**Work item**
The answer must consist of the entries, copied exactly and in full.

**Data supplied**
-------
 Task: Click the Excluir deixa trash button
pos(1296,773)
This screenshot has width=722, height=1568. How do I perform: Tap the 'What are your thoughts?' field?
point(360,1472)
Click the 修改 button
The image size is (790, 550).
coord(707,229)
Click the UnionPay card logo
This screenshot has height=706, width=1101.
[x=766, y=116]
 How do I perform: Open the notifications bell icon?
-------
**Result for this task**
 Task: Click the Excluir deixa trash button
pos(1296,773)
This screenshot has width=722, height=1568. How do I perform: Tap the 'What are your thoughts?' field?
point(360,1472)
Click the 修改 button
The image size is (790, 550).
coord(707,229)
Click the UnionPay card logo
This screenshot has height=706, width=1101.
[x=766, y=116]
 How do I perform: Open the notifications bell icon?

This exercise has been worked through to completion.